Anyone knows of a good scanned pdf of the PTS tipiṭaka?
Could it be possible to type PTS page references on SC urls?

sujato · October 28, 2018, 8:23pm

Indeed, I couldn’t agree more. The Bible folks solved this hundreds of years ago: use a consistent set of numbered segments for all editions, based on the semantic divisions in the text. There’s no reason we can’t do the same.

I am currently working on some introductions for the nikayas, and in them I note:

You may encounter various other referencing systems. In academic works, texts are often referenced by volume and page of the Pali Text Society (PTS) edition of the original Pali. This is a regrettable and clumsy convention, since it binds references to a specific paper edition. I hope it is swiftly abandoned in favor of proper semantic references. However, the PTS volume/page numbers are displayed on SuttaCentral in case you need to look up a legacy reference.

And elsewhere:

One innovation that was not pursued consistently was the introduction of chapter and section numbers. These were added to the PTS Pali editions of the Dīgha Nikāya and the Vinaya, and are used in subsequent translations. However most of the PTS editions lack such sections, with the unfortunate consequence that academic referencing of Pali texts is still based on the volume and page of the PTS edition, a system that is neither practical nor precise.

Robbie · October 30, 2018, 11:40pm

The Dictionary of Pali Proper Names, Concise Pali English Dictionary and the PTS Pali English Dictionary on SuttaCentral use the PTS reference system. This makes it hard to find the suttaplexes they refer to. Do you think it would be a worthwile undertaking to change them into SuttaCentral style references? If so, I’d love to volunteer.

sujato · October 31, 2018, 7:50am

Thanks, that would be awesome. We have a long-term project to improve and enhance our reference handling by incorporating referencing between multiple editions.

Essentially we will end up with arrays that will match the reference from any one edition to any other. When this is done we can supply links for the various dictionaries on the fly; the references in them can stay as they are, but we can give links to the SC references. Or if we like, we can add double references or change the originals.

The process is briefly outlined here:

If you look at the bottom, there are 4 steps. In fact the first one has been done (mostly) already. If you’re interested to undertake this, I’ll be happy to work with you on it.

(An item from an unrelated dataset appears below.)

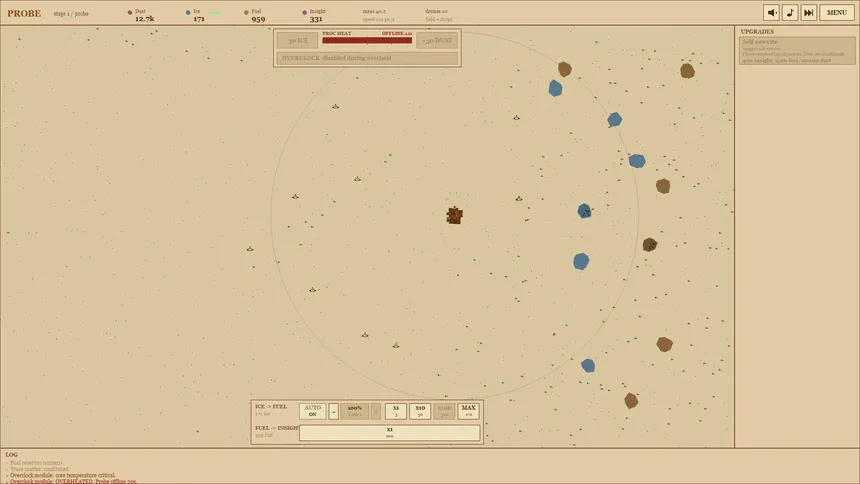The height and width of the screenshot is (484, 860).
Task: Convert fuel to insight x1
Action: pyautogui.click(x=389, y=433)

sujato · October 31, 2018, 7:55am

Thanks, that would be awesome. We have a long-term project to improve and enhance our reference handling by incorporating referencing between multiple editions.

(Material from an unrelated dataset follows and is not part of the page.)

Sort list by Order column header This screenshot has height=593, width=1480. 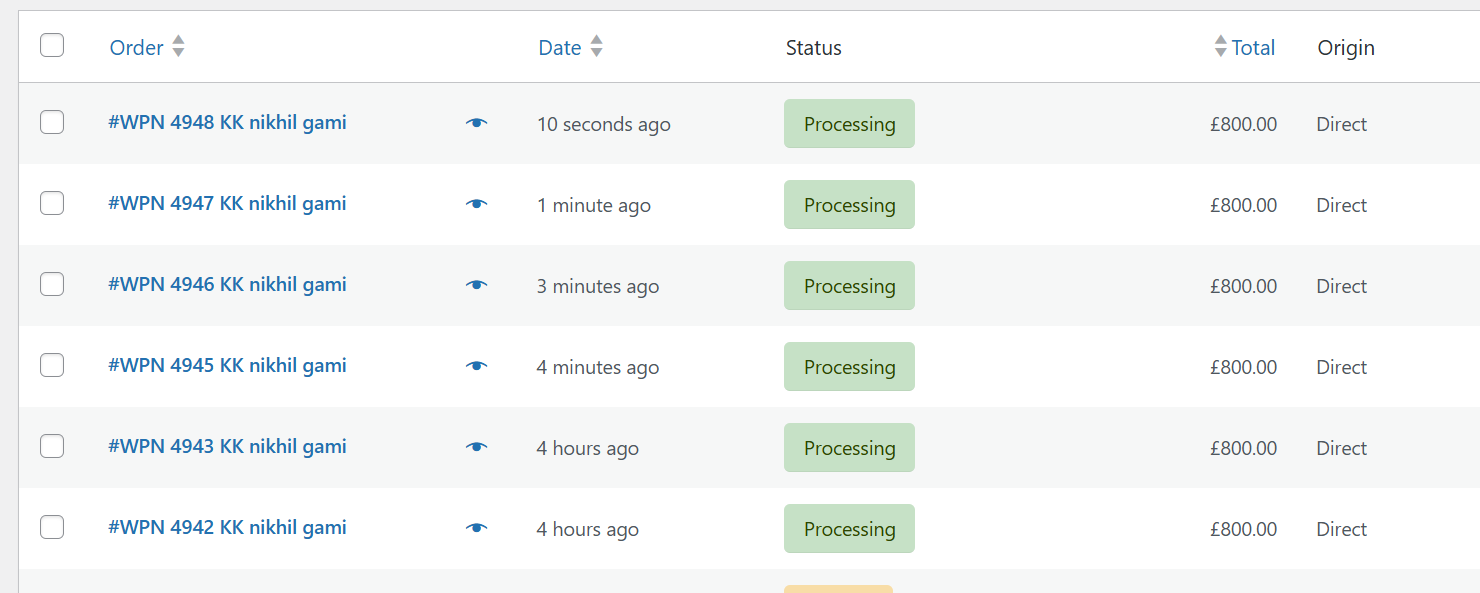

Essentially we will end up with arrays that will match the reference from any one edition to any other. When this is done we can supply links for the various dictionaries on the fly; the references in them can stay as they are, but we can give links to the SC references. Or if we like, we can add double references or change the originals.

The process is briefly outlined here:

If you look at the bottom, there are 4 steps. In fact the first one has been done (mostly) already. If you’re interested to undertake this, I’ll be happy to work with you on it.

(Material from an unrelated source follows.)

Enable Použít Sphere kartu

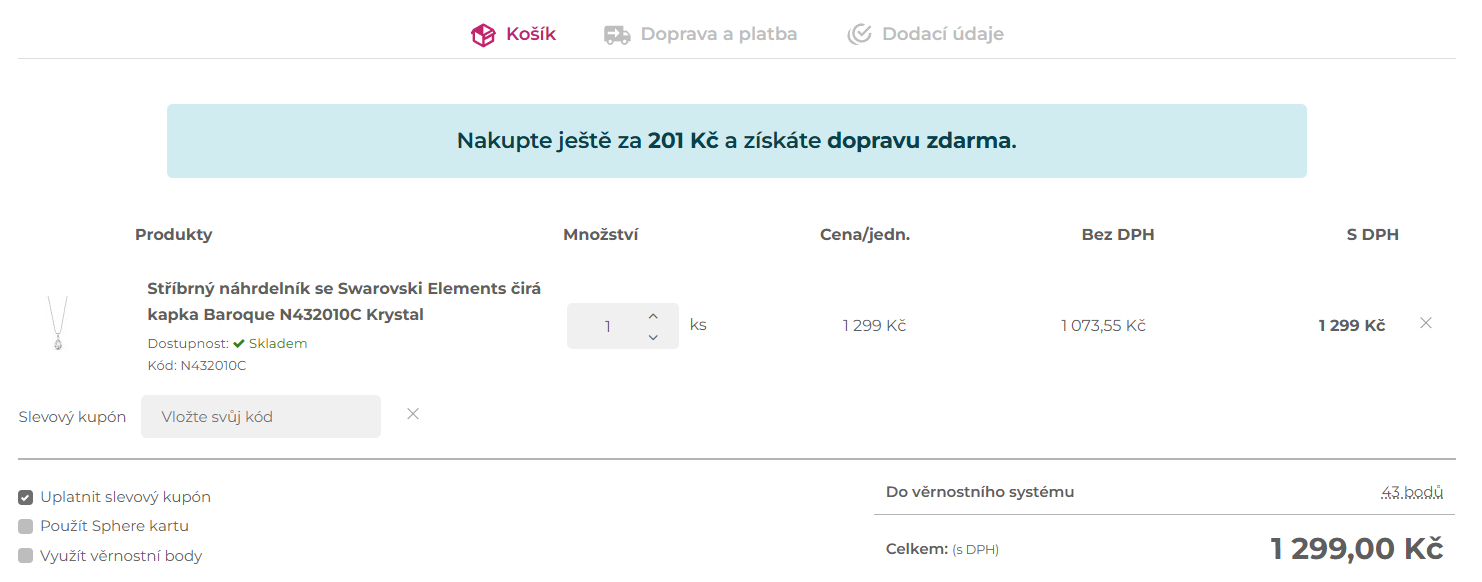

Robbie · October 31, 2018, 6:56pm

I’d feel honored to work on this issue.

I’ll mention right away that I don’t have experience with programming. I hope that is not a problem.

I just made a GitHub account: rpdejonge · GitHub in case that’s needed.

sujato · October 31, 2018, 10:35pm

Okay, well, that sounds promising. Let’s work together and see how it goes. If it turns out to be too much, well at least we tried!

May I ask, where are you based? We should try to talk via hangouts/skype etc. if we can. For the next few weeks I’m travelling in Asia, then I’ll be in Sydney.

Robbie · November 1, 2018, 11:41am

I’m based in Rotterdam, the Netherlands, so CET UTC+1.

Time and Date has a useful scheduling tool: after inputting two cities the Meeting Planner link below gives overlapping working hours.

Skype works for me. My Skype username is robbie_op_skype.

sujato · November 2, 2018, 10:29am

Okay thanks Robbie. I’ll be busy this next few days, but after that I should have some free time. I’ll try to contact you then.